## TASK REQUIREMENTS
Reproduce this listing in full.

━━━━━ EXERCISE DATA ━━━━━

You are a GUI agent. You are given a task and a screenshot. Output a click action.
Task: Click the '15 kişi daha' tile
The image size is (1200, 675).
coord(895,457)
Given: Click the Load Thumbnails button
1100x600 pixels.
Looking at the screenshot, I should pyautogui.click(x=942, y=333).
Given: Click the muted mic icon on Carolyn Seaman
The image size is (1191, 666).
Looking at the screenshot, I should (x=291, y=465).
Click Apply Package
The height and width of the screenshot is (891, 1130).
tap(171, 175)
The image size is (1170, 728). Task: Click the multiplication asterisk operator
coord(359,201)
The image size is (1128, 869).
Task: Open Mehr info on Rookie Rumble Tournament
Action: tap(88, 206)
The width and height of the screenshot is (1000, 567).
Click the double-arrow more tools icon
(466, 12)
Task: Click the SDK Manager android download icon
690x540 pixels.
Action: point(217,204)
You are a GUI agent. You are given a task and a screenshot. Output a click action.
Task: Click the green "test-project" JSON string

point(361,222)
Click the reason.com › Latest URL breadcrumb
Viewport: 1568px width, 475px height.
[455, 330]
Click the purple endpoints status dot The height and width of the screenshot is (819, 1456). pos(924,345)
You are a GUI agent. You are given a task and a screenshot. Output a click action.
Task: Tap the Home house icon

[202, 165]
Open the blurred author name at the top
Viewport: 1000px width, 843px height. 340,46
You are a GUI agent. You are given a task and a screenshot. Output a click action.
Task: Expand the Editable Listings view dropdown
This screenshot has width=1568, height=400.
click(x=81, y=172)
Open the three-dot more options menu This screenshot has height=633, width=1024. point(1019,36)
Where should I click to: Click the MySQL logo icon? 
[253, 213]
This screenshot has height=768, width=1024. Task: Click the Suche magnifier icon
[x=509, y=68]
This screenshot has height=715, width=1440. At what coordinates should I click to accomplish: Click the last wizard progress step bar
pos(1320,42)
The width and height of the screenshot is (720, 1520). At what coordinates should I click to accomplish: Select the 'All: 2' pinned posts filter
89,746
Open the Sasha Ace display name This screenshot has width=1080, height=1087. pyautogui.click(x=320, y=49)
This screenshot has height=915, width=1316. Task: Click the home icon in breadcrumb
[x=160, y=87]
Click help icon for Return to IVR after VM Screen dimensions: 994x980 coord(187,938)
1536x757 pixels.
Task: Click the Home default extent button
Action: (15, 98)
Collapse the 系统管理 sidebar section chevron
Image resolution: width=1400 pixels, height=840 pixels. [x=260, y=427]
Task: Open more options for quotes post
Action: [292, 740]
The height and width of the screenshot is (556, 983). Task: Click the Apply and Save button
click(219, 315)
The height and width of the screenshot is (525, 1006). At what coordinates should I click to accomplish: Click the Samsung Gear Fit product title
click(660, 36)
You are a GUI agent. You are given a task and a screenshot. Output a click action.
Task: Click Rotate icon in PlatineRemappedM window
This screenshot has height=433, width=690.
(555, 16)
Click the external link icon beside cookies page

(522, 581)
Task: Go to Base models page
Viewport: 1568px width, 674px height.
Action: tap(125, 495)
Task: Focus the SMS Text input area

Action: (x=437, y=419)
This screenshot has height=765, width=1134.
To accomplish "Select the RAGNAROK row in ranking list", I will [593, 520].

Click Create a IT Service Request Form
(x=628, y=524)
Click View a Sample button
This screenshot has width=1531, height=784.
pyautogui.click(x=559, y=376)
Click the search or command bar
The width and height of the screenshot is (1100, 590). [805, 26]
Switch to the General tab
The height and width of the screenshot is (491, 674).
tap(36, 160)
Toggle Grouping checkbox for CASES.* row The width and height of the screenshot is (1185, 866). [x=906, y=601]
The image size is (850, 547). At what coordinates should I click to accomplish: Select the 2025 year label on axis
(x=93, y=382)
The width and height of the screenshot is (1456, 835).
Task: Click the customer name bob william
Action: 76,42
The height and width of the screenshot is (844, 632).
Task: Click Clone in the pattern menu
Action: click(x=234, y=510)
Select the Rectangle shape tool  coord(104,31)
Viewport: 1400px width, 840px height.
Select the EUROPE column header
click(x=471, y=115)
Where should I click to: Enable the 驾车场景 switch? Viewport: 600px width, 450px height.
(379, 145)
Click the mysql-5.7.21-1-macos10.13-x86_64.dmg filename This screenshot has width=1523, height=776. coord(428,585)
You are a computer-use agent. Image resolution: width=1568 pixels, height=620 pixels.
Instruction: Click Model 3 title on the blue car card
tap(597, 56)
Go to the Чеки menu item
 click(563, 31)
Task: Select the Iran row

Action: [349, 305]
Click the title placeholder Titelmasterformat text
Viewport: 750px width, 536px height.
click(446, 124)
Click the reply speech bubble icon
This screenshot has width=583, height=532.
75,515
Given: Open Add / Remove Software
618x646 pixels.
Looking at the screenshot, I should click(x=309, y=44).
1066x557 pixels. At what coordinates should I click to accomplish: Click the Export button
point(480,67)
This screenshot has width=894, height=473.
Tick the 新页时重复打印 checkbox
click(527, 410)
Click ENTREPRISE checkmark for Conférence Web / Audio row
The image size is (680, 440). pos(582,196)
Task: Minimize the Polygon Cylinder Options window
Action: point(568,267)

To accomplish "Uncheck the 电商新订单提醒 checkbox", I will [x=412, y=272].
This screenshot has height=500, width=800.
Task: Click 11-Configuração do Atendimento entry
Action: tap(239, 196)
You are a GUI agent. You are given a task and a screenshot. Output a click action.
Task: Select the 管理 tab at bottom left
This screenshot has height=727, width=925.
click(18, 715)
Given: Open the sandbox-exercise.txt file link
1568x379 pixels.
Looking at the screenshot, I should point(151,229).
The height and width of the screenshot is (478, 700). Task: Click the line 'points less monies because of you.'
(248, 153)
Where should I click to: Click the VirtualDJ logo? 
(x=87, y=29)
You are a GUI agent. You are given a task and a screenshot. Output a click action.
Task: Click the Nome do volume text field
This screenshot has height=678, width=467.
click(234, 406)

━━━━━

## EXPECTED ANSWER
You are a GUI agent. You are given a task and a screenshot. Output a click action.
Task: Click the '15 kişi daha' tile
The image size is (1200, 675).
coord(895,457)
Given: Click the Load Thumbnails button
1100x600 pixels.
Looking at the screenshot, I should pyautogui.click(x=942, y=333).
Given: Click the muted mic icon on Carolyn Seaman
The image size is (1191, 666).
Looking at the screenshot, I should (x=291, y=465).
Click Apply Package
The height and width of the screenshot is (891, 1130).
tap(171, 175)
The image size is (1170, 728). Task: Click the multiplication asterisk operator
coord(359,201)
The image size is (1128, 869).
Task: Open Mehr info on Rookie Rumble Tournament
Action: tap(88, 206)
The width and height of the screenshot is (1000, 567).
Click the double-arrow more tools icon
(466, 12)
Task: Click the SDK Manager android download icon
690x540 pixels.
Action: point(217,204)
You are a GUI agent. You are given a task and a screenshot. Output a click action.
Task: Click the green "test-project" JSON string

point(361,222)
Click the reason.com › Latest URL breadcrumb
Viewport: 1568px width, 475px height.
[455, 330]
Click the purple endpoints status dot The height and width of the screenshot is (819, 1456). pos(924,345)
You are a GUI agent. You are given a task and a screenshot. Output a click action.
Task: Tap the Home house icon

[202, 165]
Open the blurred author name at the top
Viewport: 1000px width, 843px height. 340,46
You are a GUI agent. You are given a task and a screenshot. Output a click action.
Task: Expand the Editable Listings view dropdown
This screenshot has width=1568, height=400.
click(x=81, y=172)
Open the three-dot more options menu This screenshot has height=633, width=1024. point(1019,36)
Where should I click to: Click the MySQL logo icon? 
[253, 213]
This screenshot has height=768, width=1024. Task: Click the Suche magnifier icon
[x=509, y=68]
This screenshot has height=715, width=1440. At what coordinates should I click to accomplish: Click the last wizard progress step bar
pos(1320,42)
The width and height of the screenshot is (720, 1520). At what coordinates should I click to accomplish: Select the 'All: 2' pinned posts filter
89,746
Open the Sasha Ace display name This screenshot has width=1080, height=1087. pyautogui.click(x=320, y=49)
This screenshot has height=915, width=1316. Task: Click the home icon in breadcrumb
[x=160, y=87]
Click help icon for Return to IVR after VM Screen dimensions: 994x980 coord(187,938)
1536x757 pixels.
Task: Click the Home default extent button
Action: (15, 98)
Collapse the 系统管理 sidebar section chevron
Image resolution: width=1400 pixels, height=840 pixels. [x=260, y=427]
Task: Open more options for quotes post
Action: [292, 740]
The height and width of the screenshot is (556, 983). Task: Click the Apply and Save button
click(219, 315)
The height and width of the screenshot is (525, 1006). At what coordinates should I click to accomplish: Click the Samsung Gear Fit product title
click(660, 36)
You are a GUI agent. You are given a task and a screenshot. Output a click action.
Task: Click Rotate icon in PlatineRemappedM window
This screenshot has height=433, width=690.
(555, 16)
Click the external link icon beside cookies page

(522, 581)
Task: Go to Base models page
Viewport: 1568px width, 674px height.
Action: tap(125, 495)
Task: Focus the SMS Text input area

Action: (x=437, y=419)
This screenshot has height=765, width=1134.
To accomplish "Select the RAGNAROK row in ranking list", I will [593, 520].

Click Create a IT Service Request Form
(x=628, y=524)
Click View a Sample button
This screenshot has width=1531, height=784.
pyautogui.click(x=559, y=376)
Click the search or command bar
The width and height of the screenshot is (1100, 590). [805, 26]
Switch to the General tab
The height and width of the screenshot is (491, 674).
tap(36, 160)
Toggle Grouping checkbox for CASES.* row The width and height of the screenshot is (1185, 866). [x=906, y=601]
The image size is (850, 547). At what coordinates should I click to accomplish: Select the 2025 year label on axis
(x=93, y=382)
The width and height of the screenshot is (1456, 835).
Task: Click the customer name bob william
Action: 76,42
The height and width of the screenshot is (844, 632).
Task: Click Clone in the pattern menu
Action: click(x=234, y=510)
Select the Rectangle shape tool  coord(104,31)
Viewport: 1400px width, 840px height.
Select the EUROPE column header
click(x=471, y=115)
Where should I click to: Enable the 驾车场景 switch? Viewport: 600px width, 450px height.
(379, 145)
Click the mysql-5.7.21-1-macos10.13-x86_64.dmg filename This screenshot has width=1523, height=776. coord(428,585)
You are a computer-use agent. Image resolution: width=1568 pixels, height=620 pixels.
Instruction: Click Model 3 title on the blue car card
tap(597, 56)
Go to the Чеки menu item
 click(563, 31)
Task: Select the Iran row

Action: [349, 305]
Click the title placeholder Titelmasterformat text
Viewport: 750px width, 536px height.
click(446, 124)
Click the reply speech bubble icon
This screenshot has width=583, height=532.
75,515
Given: Open Add / Remove Software
618x646 pixels.
Looking at the screenshot, I should click(x=309, y=44).
1066x557 pixels. At what coordinates should I click to accomplish: Click the Export button
point(480,67)
This screenshot has width=894, height=473.
Tick the 新页时重复打印 checkbox
click(527, 410)
Click ENTREPRISE checkmark for Conférence Web / Audio row
The image size is (680, 440). pos(582,196)
Task: Minimize the Polygon Cylinder Options window
Action: point(568,267)

To accomplish "Uncheck the 电商新订单提醒 checkbox", I will [x=412, y=272].
This screenshot has height=500, width=800.
Task: Click 11-Configuração do Atendimento entry
Action: tap(239, 196)
You are a GUI agent. You are given a task and a screenshot. Output a click action.
Task: Select the 管理 tab at bottom left
This screenshot has height=727, width=925.
click(18, 715)
Given: Open the sandbox-exercise.txt file link
1568x379 pixels.
Looking at the screenshot, I should point(151,229).
The height and width of the screenshot is (478, 700). Task: Click the line 'points less monies because of you.'
(248, 153)
Where should I click to: Click the VirtualDJ logo? 
(x=87, y=29)
You are a GUI agent. You are given a task and a screenshot. Output a click action.
Task: Click the Nome do volume text field
This screenshot has height=678, width=467.
click(234, 406)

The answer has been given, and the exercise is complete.